Of course, Baines is not the only Toffee feeling confident about his possible international future. Since the retirement of England captain John Terry, an unexpected opportunity has arisen for a centre back to inherit his place. Phil Jagielka, currently with 16 caps, has himself admitted that there is strong competition for the available role, but he is very much putting his name in the hat. Hodgson’s decision to start him against Poland indicated that his chances look good for permanent selection.  At thirty, Jagielka must take his opportunity now to stamp his international legacy, considering younger alternative compatriots Gary Cahill and Ryan Shawcross are also ready to pounce, yet a strong season both domestically and on the international stage (when he is offered the chance) could allow him to make the transition from heir presumptive to permanent centre-back.

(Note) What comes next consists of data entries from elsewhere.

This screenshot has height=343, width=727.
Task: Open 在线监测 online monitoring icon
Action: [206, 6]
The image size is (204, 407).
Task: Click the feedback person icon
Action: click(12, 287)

By and large, Everton’s performances through October, and in their entire season thus far, can be judged with cautious optimism. The EA Sports PPI rated Everton as the best performing team in the entire division prior to the international break, based on the combined performances of their players. Furthermore, two of Everton’s squad featured in the top five performing Premier League players, the previously mentioned Baines (3rd) and Steven Pienaar (5th).  The team’s form has ranged from impressive highs (the performance against Southampton) to disappointing lows (Pienaar’s dismissal and the team’s subsequent draw with QPR). However, Everton’s results, coupled with Moyes’ managerial award, means that the Toffee’s will go into November in a very strong league position and, hopefully for fellow Blues fans like myself, the ability to carry on their current success.